I want to prove that the following is increasing:
$-\log \Big(\sum_y \sum_{x_1}P_1(x_1)Q_1(y\mid x_1)^{\frac{1}{1+r}}(\sum_{x_2}P_2(x_2)Q_2(y\mid x_2)^{\frac{1}{1+r}})^r\Big)$
Here $P_1, P_2$ are probability mass functions, $Q_1,Q_2$ are transition matrices.
I know for a fact that I had something like the following
$-\log \Big((\sum_{x} P(x)Q(y\mid x)^{\frac{1}{1+r}})^{r+1}\Big)$
then it would have been increasing. The proof follows Holder's inequality. since for $r\leq s$ $ (\sum_j q_j b_j^{\frac{1}{r+1}})^{r+1} \geq (\sum_j q_j b_j^{\frac{1}{s+1}})^{s+1}$
Note1:I don't think taking the derivative is going to help, the expression is extremely ugly.
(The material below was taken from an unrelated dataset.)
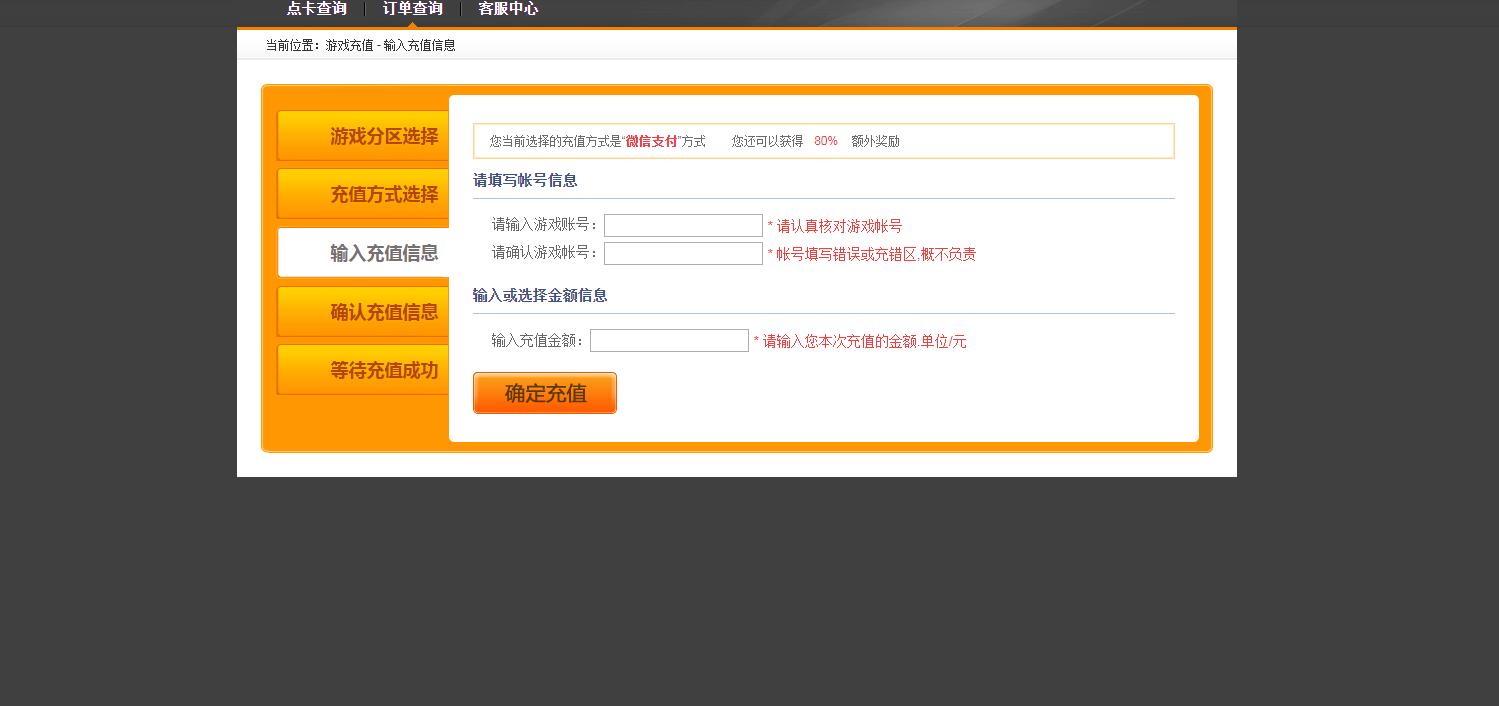Click the 请认真核对游戏帐号 hint text
Image resolution: width=1499 pixels, height=706 pixels.
[838, 227]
First, this is not true. Consider $a_i=a, b_i=b, \forall i$ for some $a, b>0$. When $a<b$ the function strictly increases. Second, in the case the inequality is true, it is not necessary that $a_i,b_i\le 1$.
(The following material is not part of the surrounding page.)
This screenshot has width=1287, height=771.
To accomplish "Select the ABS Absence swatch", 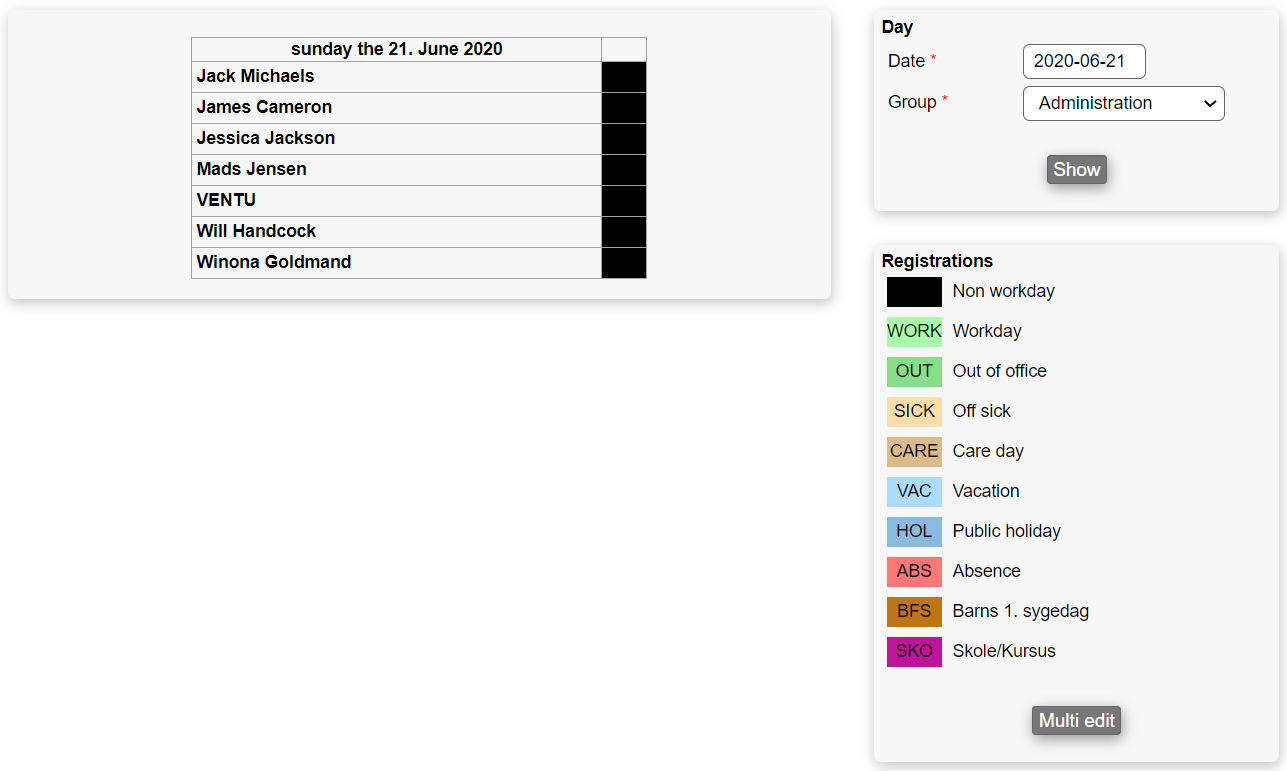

The answer to the modified question is again in the negative. Try the simplest case, where $x$'s are of only $1$ element and $y$ of only $2$ elements, $Q_1(Y|X_1)=[0.6\quad 0.4],\, Q_2(Y|X_2)=[0.1\quad 0.9]$. The function first increases then decreases with respect to positive $r$.
A good question to ask is whether the function of $r$ inside the logarithm is convex. It is not. Neither is it in $[0,1]$, e.g., when $Q_1(Y|X_1)=[0.3075,0.3388,0.3538]^T,\, Q_2(Y|X_2)=[0.4781,0.0001,0.5218]^T$. It is also not convex as a function of $u:=\frac{1}{1+r}$ either. $f\big(\frac{1}{u}-1\big),\, u\in[0,1]$ as defined below can have an inflection point. $f(r=\infty)=\sum_i\prod_kb_{ik}^{q_k}\le \sum_i\sum_kq_kb_{ik}=1$ by Jensen's inequality on the logarithm.
For my own benefit and possibly others, I would like to show the simple fact that $$f(r):= \sum_i\Big(\sum_j p_ja_{ij}^\frac{1}{1+r}\Big)\Big(\sum_k q_kb_{ik}^\frac{1}{1+r}\Big)^r\le 1$$ where all variables are nonnegative and $\sum_i a_{ij}=\sum_i b_{ij}=1$ and $\sum_j p_j=\sum_k q_k=1$.
To this end, we have $$\sum_jp_ja_{ij}^\frac{1}{1+r}\le \Big(\sum_jp_ja_{ij}\Big)^\frac{1}{1+r}=:x_i^\frac{1}{1+r},\quad \sum_k q_kb_{ik}^\frac{1}{1+r}\le \Big(\sum_jq_kb_{ik}\Big)^\frac{1}{1+r}=:y_i^\frac{1}{1+r}$$ by Jensen's inequality. \begin{align} f(r)&\le \sum_i x_i^\frac{1}{1+r}y_i^\frac{r}{1+r} \\ &\le \Big(\sum_i x_i\Big)^\frac{1}{1+r}\Big(\sum_i y_i\Big)^\frac{r}{1+r} \\ &=1 \end{align} by Holder's inequality and $$\sum_i x_i =\sum_jp_j\sum_ia_{ij}=1=\sum_jq_j\sum_ib_{ij}=\sum_iy_i.$$ The desired upper bound is established.